Home » Programma

Programma

Scopri il nostro programma:

Scenario

Negli ultimi anni Milano ha saputo anticipare i tempi sulle politiche ambientali e sui diritti grazie alla mobilitazione dal basso e al diffuso ricorso a strumenti di iniziativa popolare per conquistare spazi di libertà e riforme che altrove si sono affermate solo anni dopo.

E’ il caso dei referendum ambientali di MilanoSìMuove, che hanno prodotto le zone a traffico limitato Area C e Area B, la grande diffusione della mobilità condivisa, la rinascita della Darsena, i progetti per la riattivazione dei navigli, la diffusione di verde e teleriscaldamento. Lo stesso si può dire per le delibere popolari sullo sportello Antidiscriminazione, sulle disposizioni anticipate di trattamento, sul registro delle Unioni civili, approvate a Milano prima che a livello nazionale si definissero leggi quadro in materia.

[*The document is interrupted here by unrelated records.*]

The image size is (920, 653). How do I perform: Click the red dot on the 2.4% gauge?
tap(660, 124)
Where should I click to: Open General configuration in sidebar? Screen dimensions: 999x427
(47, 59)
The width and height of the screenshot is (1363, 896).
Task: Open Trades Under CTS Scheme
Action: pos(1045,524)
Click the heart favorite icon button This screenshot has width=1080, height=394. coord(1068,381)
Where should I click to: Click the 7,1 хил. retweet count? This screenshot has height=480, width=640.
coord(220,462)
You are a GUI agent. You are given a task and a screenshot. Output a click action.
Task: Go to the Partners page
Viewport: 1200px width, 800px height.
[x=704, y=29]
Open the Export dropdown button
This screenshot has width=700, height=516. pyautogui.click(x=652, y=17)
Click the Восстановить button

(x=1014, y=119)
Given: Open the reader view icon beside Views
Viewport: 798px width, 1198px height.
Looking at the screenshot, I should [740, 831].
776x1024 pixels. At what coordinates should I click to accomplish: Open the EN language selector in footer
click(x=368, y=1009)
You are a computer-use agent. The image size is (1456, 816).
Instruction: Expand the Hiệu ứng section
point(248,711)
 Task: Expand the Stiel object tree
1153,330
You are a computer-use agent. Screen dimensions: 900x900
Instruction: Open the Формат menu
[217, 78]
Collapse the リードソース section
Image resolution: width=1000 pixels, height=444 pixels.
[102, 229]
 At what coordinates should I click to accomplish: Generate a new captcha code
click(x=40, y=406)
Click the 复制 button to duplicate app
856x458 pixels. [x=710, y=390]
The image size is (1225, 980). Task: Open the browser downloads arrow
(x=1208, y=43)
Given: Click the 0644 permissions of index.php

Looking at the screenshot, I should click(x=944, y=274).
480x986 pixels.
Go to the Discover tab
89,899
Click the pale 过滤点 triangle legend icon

Il metodo dell’attivazione dal basso delle energie civiche ha guidato a livello istituzionale l’opera del neonato assessorato alla Partecipazione, cittadinanza attiva e Open Data, che ha sperimentato pratiche di democrazia deliberativa e amministrazione condivisa. Grazie al successo di queste sperimentazioni, questi nuovi processi decisionali sono entrati strutturalmente a far parte del patrimonio delle regole comunali attraverso l’elaborazione e l’approvazione dei nuovi regolamenti sui Patti di Collaborazione e Sui Diritti di Partecipazione popolare. Esperienze che hanno portato alla realizzazione di percorsi innovativi e alla codificazione di istituti quali il Bilancio Partecipativo, il Dibattito pubblico su opere e servizi, l’Istruttoria Pubblica su regolamenti e documenti di Piano, la Convenzione dei cittadini estratti a sorte. Strumenti che hanno impattato sulla qualità della vita in città con la lavorazione di oltre 80 patti di collaborazione tra l’amministrazione, i comitati e i cittadini attivi per la cura di beni comuni quali: nuove piazze aperte realizzate nei quartieri, giardini condivisi e cura del verde, biblioteche di condominio, iniziative sportive, rigenerazione urbana, eventi di cultura diffusa, che hanno prodotto anche servizi e benefici immateriali come la diffusione dei dati aperti, l’assistenza spirituale nelle stanze del silenzio, il portale dei saperi per raccogliere storie e fare incontrare opportunità.

La pandemia ha accelerato la realizzazione di queste esperienze confermandone la rilevanza. Sono state potenziate da un lato le reti di vicinato e dall’altro gli strumenti della cittadinanza digitale, che hanno dato continuità ai servizi anche durante la pandemia. Un ruolo centrale è stato svolto dal portale integrato per la partecipazione, sviluppato con codice sorgente aperto a partire dall’esperienza di altre città europee come Barcellona, e integrato con lo standard identificativo digitale SPID, in uso a tutte le amministrazioni. Il portale Milano Partecipa ha, anche in questo caso, anticipato le innovazioni nazionali rendendo possibile la raccolta firme digitale sulle petizioni comunali e le interazioni sicure e certificate in un ambiente collaborativo a beneficio di tutti i percorsi partecipativi, illustrati attraverso documentazione e approfondimenti.

La trasparenza e la conoscenza sono stati presupposti per realizzare questo progetto di amministrazione aperta. Per collocare Milano ai più alti standard internazionali si è lavorato in tutte le reti più affermate: Open Government Partnership, Eurocities, Anci, Forum PA, e sono stati creati indicatori e e proposti progetti sulla base delle migliori esperienze nel campo della partecipazione e della trasparenza: un nuovo portale Open Data basato su visualizzazioni e ricerche personalizzate, il nuovo Geoportale con oltre 300 mappe navigabili, il progetto di Portale unico del dato che raccoglie le informazioni statistiche e gestionali di Comune e Partecipate insieme al monitoraggio della performance sulla trasparenza.

Questa modalità amministrativa, che si fonda sull’apertura e la condivisione con i cittadini e i portatori di interesse delle informazioni e delle possibilità di determinare le decisioni, è una  conquista organizzativa e culturale, rivolta alla macchina amministrativa e alla cittadinanza attiva in modo generalizzato e trasversale ed è un punto di partenza irrinunciabile per lo sviluppo di nuove programmi e politiche, che pongano al centro il cittadino, la fiducia nelle istituzioni, la qualità della democrazia.